En face, l’ancien curé écoute attentivement mais finit par contester une partie des accusations. Comme il le fera pour Benoît, racontant la difficulté de « se soustraire à son physique ». Prenant de l’assurance au fil des heures, le prévenu dément avoir serré l’enfant contre lui au point de lui « mettre la tête au niveau du sexe » à travers son pantalon. Il évoque à la place des caresses sur le torse. « Seulement ».

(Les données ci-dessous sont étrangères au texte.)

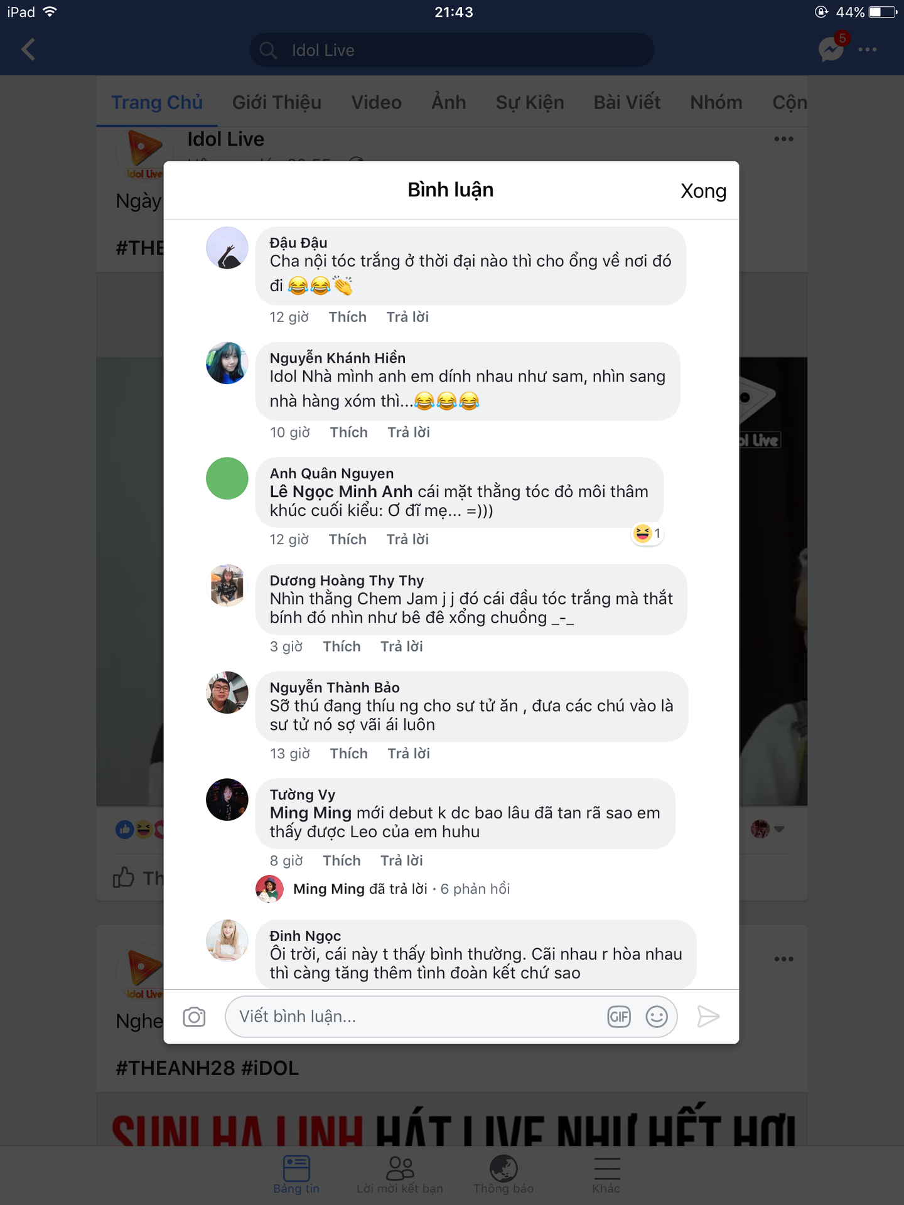Like Nguyễn Thành Bảo's comment

(x=348, y=754)
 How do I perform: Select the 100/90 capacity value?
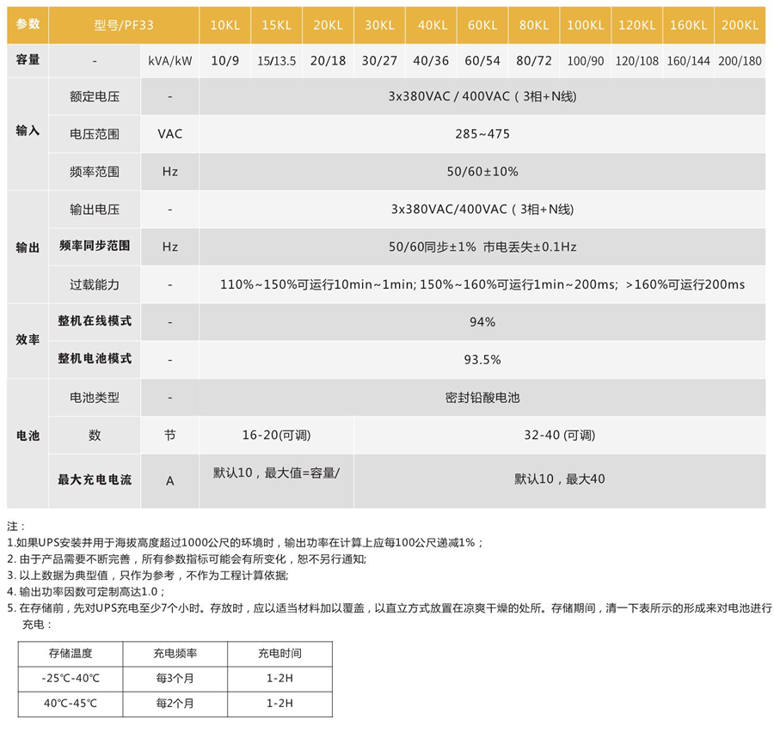(x=585, y=62)
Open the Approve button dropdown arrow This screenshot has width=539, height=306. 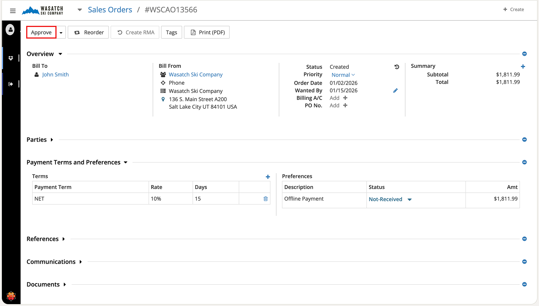61,33
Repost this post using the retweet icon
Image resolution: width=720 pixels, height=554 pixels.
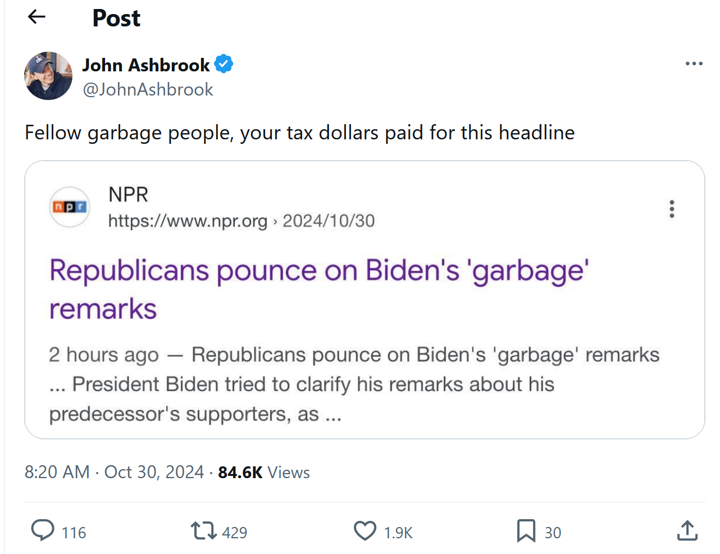pyautogui.click(x=203, y=530)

« Je sais qu’il y a un lien avec ce que j’ai subi même si c’est difficile à prouver d’un point de vue médical. Je ressens exactement les mêmes sensations que lorsqu'il me touchait ». Un témoignage glaçant qui laissera Bernard Preynat sans voix, quelques minutes. « Aujourd'hui, j’ai une vie pourrie, merdique à cause d’un homme qui ne le reconnaît pas. C’est difficile à entendre ».
« J’entends mais je ne pense pas être responsable de son mal », finit par lâcher Bernard Preynat, affirmant une dernière fois qu’il ne se rappelle définitivement pas du garçonnet.